> WHAT YOU SHOULD DO
Reproduce the records exactly through the line with "Viewport: 1128px width, 828px height.".

> SOURCE DATA
== Segment start ==
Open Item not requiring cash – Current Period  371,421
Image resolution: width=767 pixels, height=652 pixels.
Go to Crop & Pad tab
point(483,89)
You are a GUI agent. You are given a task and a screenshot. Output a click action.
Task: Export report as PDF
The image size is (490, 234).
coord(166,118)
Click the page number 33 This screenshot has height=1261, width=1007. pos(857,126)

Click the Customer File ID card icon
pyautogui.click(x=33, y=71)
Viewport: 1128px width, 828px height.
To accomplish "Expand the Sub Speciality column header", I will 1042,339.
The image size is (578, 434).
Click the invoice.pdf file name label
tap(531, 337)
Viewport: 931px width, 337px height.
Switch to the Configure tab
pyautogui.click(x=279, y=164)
== Segment end ==
> EXERCISE RESPONSE
Open Item not requiring cash – Current Period  371,421
Image resolution: width=767 pixels, height=652 pixels.
Go to Crop & Pad tab
point(483,89)
You are a GUI agent. You are given a task and a screenshot. Output a click action.
Task: Export report as PDF
The image size is (490, 234).
coord(166,118)
Click the page number 33 This screenshot has height=1261, width=1007. pos(857,126)

Click the Customer File ID card icon
pyautogui.click(x=33, y=71)
Viewport: 1128px width, 828px height.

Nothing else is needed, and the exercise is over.